Lecture 18: Natural Language Processing II

CSCI 1360E: Foundations for Informatics and Analytics

Overview and Objectives

Last week, we introduced the concept of natural language processing, and in particular the "bag of words" model for representing and quantifying text for later analysis. In this lecture, we'll expand on those topics, including some additional preprocessing and text representation methods. By the end of this lecture, you should be able to

  • Implement several preprocessing techniques like stemming, stopwords, and minimum counts
  • Understand the concept of feature vectors in natural language processing
  • Compute inverse document frequencies to up or down-weight term frequencies

Part 1: Feature Vectors

The "bag of words" model: why do we do it? what does it give us?

It's a way of representing documents in a format that is convenient and amenable to sophisticated analysis.

You're interested in blogs. Specifically, you're interested in how blogs link to each other. Do politically-liberal blogs tend to link to politically-conservative blogs, and vice versa? Or do they mostly link to themselves?

Imagine you have a list of a few hundred blogs. To get their political leanings, you'd need to analyze the blogs and see how similar they are.

To do that, you need some notion of similarity...

We need to be able to represent the blogs as feature vectors.

If you can come up with a quantitative representation of your "thing" of interest, then you can compare it to other instances of that thing.

The bag-of-words model is just one way of turning a document into a feature vector that can be used in analysis. By considering each blog to be a single document, you can therefore convert each blog to its own bag-of-words and compare them directly.

(in fact, this has actually been done)

If you have some data point $\vec{x}$ that is an $n$-dimensional vector (pictured above: a three-dimensional vector), each dimension is a single feature.

(Hint: what does this correspond to with NumPy arrays?)

Therefore, a bag-of-words model is just a way of representing a document as a vector, where the dimensions are word counts!

Pictured above are three separate documents, and the number of times each of the words appears is given by the height of the histogram bar. Stare at this until you get some understanding of what's happening--these are three documents that share the same words (as you can see, they have the same x-axes), but what differs are the relative heights of the bars, meaning they have different values along the x-axes.

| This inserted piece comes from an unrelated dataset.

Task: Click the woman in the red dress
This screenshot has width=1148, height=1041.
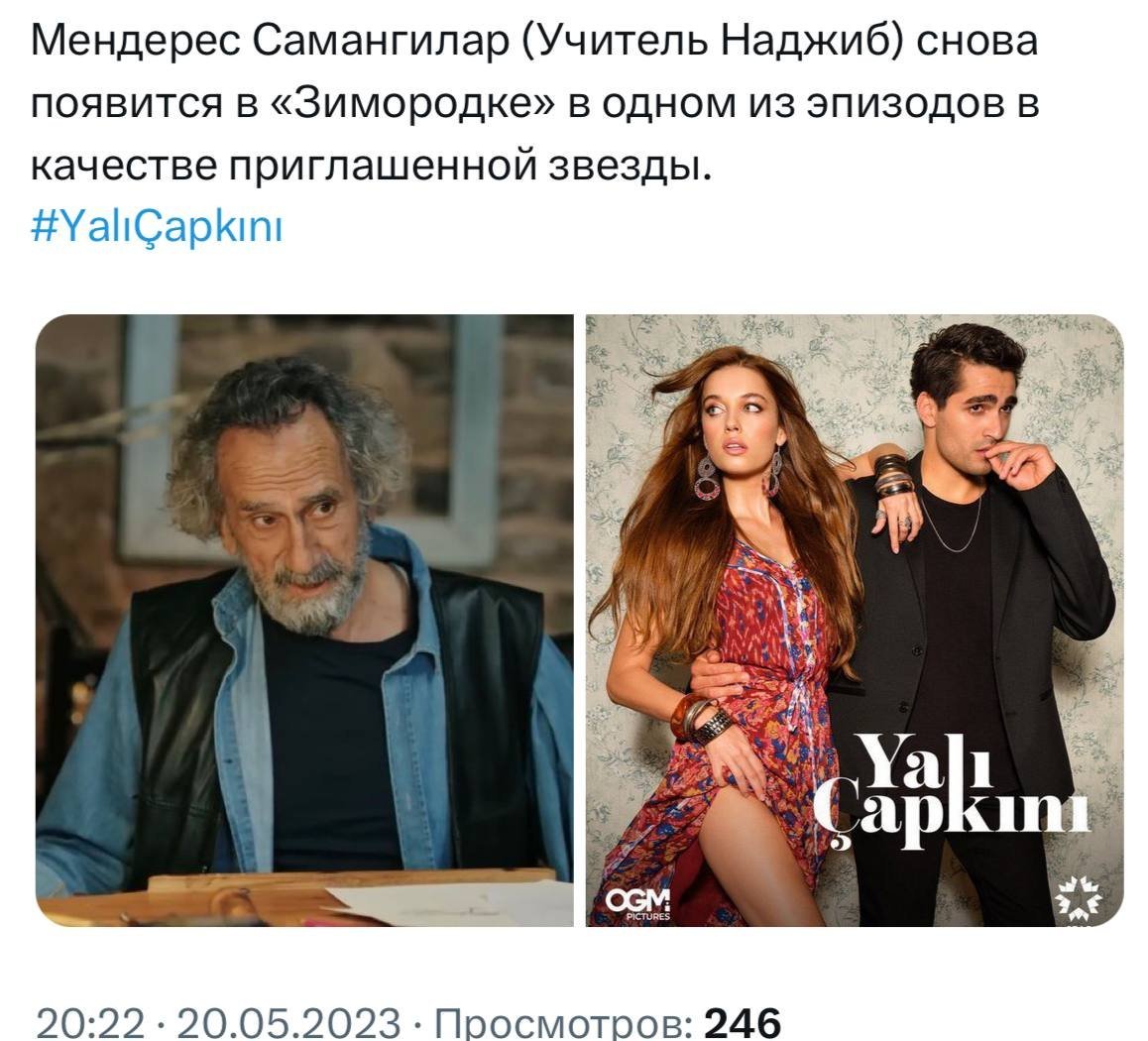Action: click(x=733, y=636)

Of course there are other ways of representing documents as vectors, but bag-of-words is the easiest.

Part 2: Text Preprocessing

What is "preprocessing"?

Name some preprocessing techniques with text we've covered!

  • Lower case (or upper case) everything
  • Split into single words
  • Remove trailing whitespace (spaces, tabs, newlines)

There are a few more that can be very powerful.

To start, let's go back to the Alice in Wonderland example from the previous lecture, but this time, we'll add a few more books for comparison:

Hopefully this variety should give us a good idea what we're dealing with!

First, we'll read all the books' raw contents into a dictionary.


In [1]:
books = {}  # We'll use a dictionary to store all the text from the books.
files = ['Lecture18/alice.txt',
         'Lecture18/pride.txt',
         'Lecture18/frank.txt',
         'Lecture18/bwulf.txt',
         'Lecture18/holmes.txt',
         'Lecture18/tom.txt',
         'Lecture18/finn.txt']

for f in files:
    # This weird line just takes the part of the filename between the "/" and "." as the dict key.
    prefix = f.split("/")[-1].split(".")[0]
    try:
        with open(f, "r", encoding = "ISO-8859-1") as descriptor:
            books[prefix] = descriptor.read()
    except:
        print("File '{}' had an error!".format(f))
        books[prefix] = None

In [2]:
# Here you can see the dict keys (i.e. the results of the weird line of code in the last cell)
print(books.keys())


dict_keys(['frank', 'alice', 'pride', 'finn', 'holmes', 'bwulf', 'tom'])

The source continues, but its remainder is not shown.